> _WHAT YOU HAVE TO DO_
Gather every line in the records below that contains the word "drawing".

┄┄┄┄┄┄┄┄┄┄

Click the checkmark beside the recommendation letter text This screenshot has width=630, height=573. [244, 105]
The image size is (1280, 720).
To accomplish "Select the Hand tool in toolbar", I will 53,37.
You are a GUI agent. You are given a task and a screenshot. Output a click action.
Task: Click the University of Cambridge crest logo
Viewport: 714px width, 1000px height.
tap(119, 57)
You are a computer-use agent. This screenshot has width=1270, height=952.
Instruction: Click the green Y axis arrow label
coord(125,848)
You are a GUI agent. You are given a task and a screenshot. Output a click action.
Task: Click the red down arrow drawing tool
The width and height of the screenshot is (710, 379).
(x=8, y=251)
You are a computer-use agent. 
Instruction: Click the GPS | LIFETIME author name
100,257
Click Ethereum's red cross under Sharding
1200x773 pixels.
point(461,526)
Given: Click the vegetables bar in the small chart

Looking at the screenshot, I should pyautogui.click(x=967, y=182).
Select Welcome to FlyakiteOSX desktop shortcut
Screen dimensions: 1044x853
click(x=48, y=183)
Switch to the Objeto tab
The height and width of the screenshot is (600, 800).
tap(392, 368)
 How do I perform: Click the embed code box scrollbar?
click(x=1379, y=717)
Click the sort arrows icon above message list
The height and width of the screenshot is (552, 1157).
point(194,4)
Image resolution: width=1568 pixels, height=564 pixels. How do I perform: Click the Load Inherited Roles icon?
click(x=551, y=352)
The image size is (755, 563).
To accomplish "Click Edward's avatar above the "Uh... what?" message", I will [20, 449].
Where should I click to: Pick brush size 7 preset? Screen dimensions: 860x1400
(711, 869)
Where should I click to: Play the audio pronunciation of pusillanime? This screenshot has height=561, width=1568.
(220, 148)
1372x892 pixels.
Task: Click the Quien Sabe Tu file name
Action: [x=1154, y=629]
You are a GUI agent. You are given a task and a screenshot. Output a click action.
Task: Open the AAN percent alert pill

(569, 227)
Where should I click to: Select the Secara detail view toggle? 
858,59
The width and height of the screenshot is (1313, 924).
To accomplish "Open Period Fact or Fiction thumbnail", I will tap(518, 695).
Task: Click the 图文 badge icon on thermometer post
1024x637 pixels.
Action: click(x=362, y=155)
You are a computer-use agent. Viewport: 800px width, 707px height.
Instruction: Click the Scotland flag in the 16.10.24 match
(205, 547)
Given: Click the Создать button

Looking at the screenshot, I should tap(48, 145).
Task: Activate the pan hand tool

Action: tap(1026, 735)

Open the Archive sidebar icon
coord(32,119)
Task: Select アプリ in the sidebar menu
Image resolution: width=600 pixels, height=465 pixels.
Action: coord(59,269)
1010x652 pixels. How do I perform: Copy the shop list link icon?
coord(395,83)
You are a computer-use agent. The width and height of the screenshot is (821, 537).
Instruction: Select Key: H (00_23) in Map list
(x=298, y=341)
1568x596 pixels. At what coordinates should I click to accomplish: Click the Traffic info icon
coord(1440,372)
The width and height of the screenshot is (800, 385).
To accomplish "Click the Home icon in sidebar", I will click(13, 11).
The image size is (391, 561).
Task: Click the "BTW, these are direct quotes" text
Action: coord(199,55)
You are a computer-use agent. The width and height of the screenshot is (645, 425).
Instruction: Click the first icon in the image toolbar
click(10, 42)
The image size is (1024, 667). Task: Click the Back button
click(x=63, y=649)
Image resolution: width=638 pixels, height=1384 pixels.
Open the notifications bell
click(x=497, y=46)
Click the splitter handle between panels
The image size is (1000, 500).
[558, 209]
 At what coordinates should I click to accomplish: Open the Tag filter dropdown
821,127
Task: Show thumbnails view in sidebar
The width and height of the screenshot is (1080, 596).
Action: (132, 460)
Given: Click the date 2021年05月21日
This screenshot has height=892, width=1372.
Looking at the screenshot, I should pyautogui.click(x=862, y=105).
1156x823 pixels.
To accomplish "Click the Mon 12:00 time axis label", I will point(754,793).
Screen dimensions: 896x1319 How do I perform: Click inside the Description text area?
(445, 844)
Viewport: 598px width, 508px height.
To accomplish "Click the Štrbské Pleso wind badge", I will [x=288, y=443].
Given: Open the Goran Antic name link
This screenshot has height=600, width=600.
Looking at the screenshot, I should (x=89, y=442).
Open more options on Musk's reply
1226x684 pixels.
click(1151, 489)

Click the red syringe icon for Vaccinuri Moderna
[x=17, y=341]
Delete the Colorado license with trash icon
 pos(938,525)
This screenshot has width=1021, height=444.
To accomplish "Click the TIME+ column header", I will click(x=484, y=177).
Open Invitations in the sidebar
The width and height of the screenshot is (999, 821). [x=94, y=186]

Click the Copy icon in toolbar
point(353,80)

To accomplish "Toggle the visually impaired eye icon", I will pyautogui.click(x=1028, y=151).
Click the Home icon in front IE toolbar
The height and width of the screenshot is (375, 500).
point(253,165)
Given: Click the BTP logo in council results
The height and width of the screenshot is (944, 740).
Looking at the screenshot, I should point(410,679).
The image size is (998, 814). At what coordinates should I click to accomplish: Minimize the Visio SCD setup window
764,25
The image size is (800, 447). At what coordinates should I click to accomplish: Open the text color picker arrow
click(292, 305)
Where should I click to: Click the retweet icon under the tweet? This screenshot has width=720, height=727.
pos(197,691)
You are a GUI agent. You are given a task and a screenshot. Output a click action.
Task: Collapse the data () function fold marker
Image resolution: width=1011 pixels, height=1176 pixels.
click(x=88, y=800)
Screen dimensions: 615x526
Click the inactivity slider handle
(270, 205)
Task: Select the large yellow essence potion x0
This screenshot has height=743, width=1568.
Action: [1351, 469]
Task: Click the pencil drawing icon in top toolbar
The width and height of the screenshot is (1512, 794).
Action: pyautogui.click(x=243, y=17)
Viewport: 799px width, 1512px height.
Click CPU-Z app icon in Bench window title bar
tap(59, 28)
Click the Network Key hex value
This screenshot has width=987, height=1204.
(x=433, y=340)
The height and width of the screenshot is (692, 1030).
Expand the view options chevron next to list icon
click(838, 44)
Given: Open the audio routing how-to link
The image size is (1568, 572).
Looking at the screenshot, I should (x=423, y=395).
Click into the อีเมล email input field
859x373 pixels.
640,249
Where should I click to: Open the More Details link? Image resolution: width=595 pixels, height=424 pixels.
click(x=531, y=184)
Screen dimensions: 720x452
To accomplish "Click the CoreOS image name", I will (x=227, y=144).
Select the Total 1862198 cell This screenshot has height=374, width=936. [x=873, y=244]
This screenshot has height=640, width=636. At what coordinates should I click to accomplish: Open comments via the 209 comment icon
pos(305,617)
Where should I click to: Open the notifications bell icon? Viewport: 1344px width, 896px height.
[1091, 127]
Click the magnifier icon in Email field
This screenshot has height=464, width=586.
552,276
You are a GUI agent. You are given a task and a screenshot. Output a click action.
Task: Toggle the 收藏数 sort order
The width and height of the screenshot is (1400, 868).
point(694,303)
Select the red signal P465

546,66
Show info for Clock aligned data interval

┄┄┄┄┄┄┄┄┄┄

> _ANSWER BELOW_
Task: Click the red down arrow drawing tool
Task: Click the pencil drawing icon in top toolbar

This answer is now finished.